We believe in order for you to be able to manage a problem like [inflation], you need to have the ability to make some forward-looking decisions coupled with a few scenarios.
This can be extended to segment the customer base. You need to continue to deliver a good quality of service, but you can evaluate and change how you service customers. This can provide insights and opportunities to improve cost and cash management. All of this requires a significant amount of automation and a significant amount of data analysis to be able to make some of those calls.
Or perhaps, how do you forecast better? In a dynamic situation like what we have right now, forecasting anything forward is extremely difficult. Because everything keeps changing by the week.
For you to do something like this, you need someone who understands the business and understands the data, the analytics, and potential outcomes. We call it the bilingual skill, by the way. Because one versus the other typically will not be able to solve the problem for you.

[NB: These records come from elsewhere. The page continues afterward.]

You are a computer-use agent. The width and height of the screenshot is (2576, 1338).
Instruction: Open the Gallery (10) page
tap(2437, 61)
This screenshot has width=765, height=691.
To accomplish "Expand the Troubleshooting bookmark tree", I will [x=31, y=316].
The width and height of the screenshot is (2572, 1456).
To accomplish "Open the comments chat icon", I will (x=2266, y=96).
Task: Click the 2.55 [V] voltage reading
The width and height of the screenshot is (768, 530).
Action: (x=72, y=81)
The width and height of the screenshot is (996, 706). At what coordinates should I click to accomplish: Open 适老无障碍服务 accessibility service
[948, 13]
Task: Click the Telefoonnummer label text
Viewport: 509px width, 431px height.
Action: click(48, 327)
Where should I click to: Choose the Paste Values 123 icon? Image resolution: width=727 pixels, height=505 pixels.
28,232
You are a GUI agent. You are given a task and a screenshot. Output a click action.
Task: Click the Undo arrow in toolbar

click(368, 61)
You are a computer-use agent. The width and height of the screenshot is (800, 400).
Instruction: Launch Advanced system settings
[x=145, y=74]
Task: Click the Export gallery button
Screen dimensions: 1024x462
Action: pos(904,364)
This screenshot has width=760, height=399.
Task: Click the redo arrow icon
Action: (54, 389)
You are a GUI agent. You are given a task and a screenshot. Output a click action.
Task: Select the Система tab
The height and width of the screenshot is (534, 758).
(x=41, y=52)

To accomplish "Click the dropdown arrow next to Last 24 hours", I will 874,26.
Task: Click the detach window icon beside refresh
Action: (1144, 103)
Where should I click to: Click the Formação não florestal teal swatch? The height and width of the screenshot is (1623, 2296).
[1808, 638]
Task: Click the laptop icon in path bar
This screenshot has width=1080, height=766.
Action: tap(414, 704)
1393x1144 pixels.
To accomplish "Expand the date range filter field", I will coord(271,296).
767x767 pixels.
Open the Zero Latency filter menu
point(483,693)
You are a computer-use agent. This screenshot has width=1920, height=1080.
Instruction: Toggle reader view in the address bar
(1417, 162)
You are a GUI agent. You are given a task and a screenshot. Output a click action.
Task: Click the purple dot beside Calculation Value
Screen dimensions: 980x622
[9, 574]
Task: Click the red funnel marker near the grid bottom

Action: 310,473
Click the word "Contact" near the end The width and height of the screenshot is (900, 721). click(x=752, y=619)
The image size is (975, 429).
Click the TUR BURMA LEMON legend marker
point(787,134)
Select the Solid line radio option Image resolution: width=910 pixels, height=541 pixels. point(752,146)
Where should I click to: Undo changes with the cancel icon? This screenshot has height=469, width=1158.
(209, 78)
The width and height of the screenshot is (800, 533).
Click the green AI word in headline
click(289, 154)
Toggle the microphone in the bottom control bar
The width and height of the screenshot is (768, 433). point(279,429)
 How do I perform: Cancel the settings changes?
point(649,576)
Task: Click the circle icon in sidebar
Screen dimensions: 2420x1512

We also have a trilingual skill now, which is that you need to have a team where there is someone who understands the business context and the process context, the digital and the technology, and someone who understands the data and the analytics aspect. When the three of them are together you're able to solve a problem in a different sort of way than what you would typically if you've got only a single type of skill within the team.
Are there any blind spots you think CFOs might have in 2022? How can they identify and address them?
HARIHARAN: I think “blind spot” is not the way I would phrase it. It is more [about] the possibilities out there.
There was a time when working with a CPG customer, for example, it was important to ensure that all problem-solving examples shared with the CFO and finance team had to be CPG examples. If not, the client would say, “Guys, I'm in a different industry and my situation is different.” That was a few years back.
But increasingly now, it is the other way around. When we think about data analytics and we're talking to, let's say, an industrial manufacturing company, they'll say, “What can we learn from CPG companies, for example, who are slightly more advanced in terms of the way they leverage this particular capability?”
I think there are questions of possibilities, the possibilities in terms of what can be done, what could be the use cases, possibilities to observe and learn from other industries beyond your own.